Banking on the popularity and success of the previous gatherings, I decided to try it again this past summer. It was pretty much a flop. It was basically the victim of poor planning on my part. I invited everyone about a week before and had it on the weekend most people were headed off to college. Smooth.

Well, I did it again last night. I originally was going to have the thing before Christmas, but found myself broke and realized that too many people had prior commitments with it being a little more than a week before Christmas and all. So it turned out alright last night I guess. It wasn’t an amazing turnout, but twelve or thirteen isn’t anything to complain about either.

Jen and Allie were there from the beginning, and were pretty much the staples that held the thing together. With the exception of two others, the rest of the guests were high school friends. Just worked out that way. Now I may be quick with a joke or humorous one-liner here and there, but for the most part I’m just not one to be able to keep a party going (I was busy enough doing that with the fire anyway). I guess I figured I was like an air traffic controller or something in the sense that I thought I would get the plane (or in this case the party) started and on the right course and then the thing would naturally take off as people started to talk to each other. Well, it just didn’t really happen. I think the biggest problem is I have so many different groups of friends in a lot of different places, from all walks of life. It’s the same thing when I hang out with people. There’s always some sort of conflict or difference between the groups that prevents things from going as planned.

So anyway it wasn’t any sort of catastrophic failure or anything, I just don’t think I’m going to try and do the whole bonfire thing again. There’s just too much of an assortment of people that don’t seem to mix well together for some reason. I think I’ll stick to my close-knit group of friends when it comes to these types of gatherings in the future.

So after five paragraphs you’re probably wondering when the revolutionary stuff the title of this post hints at is going to show itself. Well, it’s nothing revolutionary or anything. Pretty basic. I think this whole thing has shown me that I’ve kind of moved on. See, living at home while in college thus far has caused me to straddle myself between Deep Run and VCU, at least friend-wise. There are a lot of Seniors I’m still friends with, and at the same time I have my college friends as well. The only ones I really keep up with lately are Winston, Jenn, and Lizzy. Me and them do lunch/dinner and stuff from time to time, but for the most part with everyone else I guess I’ve just moved on. It can be expected I guess. I guess you can get this mental picture of what your life looks like and then you see it physically (like last night) and you realize it’s completely shifted in a different direction and changed a lot.

I think I need to get a place to truly feel like I’m in college. It just sort of feels like I’m taking some classes right now doing the whole commuting thing. It’s time I get into this thing all the way.

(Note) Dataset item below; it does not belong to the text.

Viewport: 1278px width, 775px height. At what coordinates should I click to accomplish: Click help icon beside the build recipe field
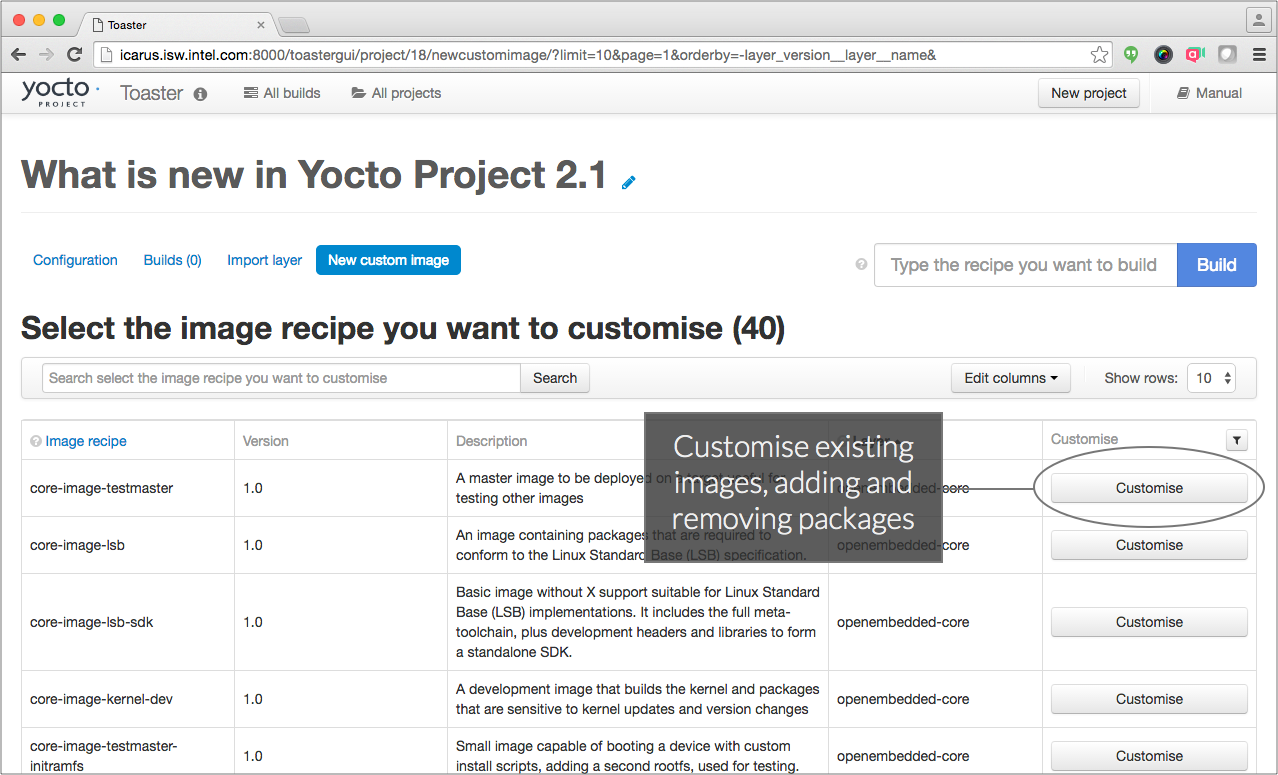coord(861,265)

Anyway, I think another thing this bonfire taught me about life is that we never think things are as good as the first time we do them. We never think Christmas, for the most part, is as special or magical as when we were kids. It’s all because we have this idea in our heads about what we think the perfect event, holiday, etc. is supposed to be like based on past events. Things change. That’s life. It’s tough to do sometimes, but we need to realize that change is a part of life and new traditions can be formed even if the old ones don’t work out anymore. This is another thing that happened at my party (having so many people come before) and it’s just something that really says a lot about life in general.

Who knew a simple gathering with friends could be a metaphor for so many things in life?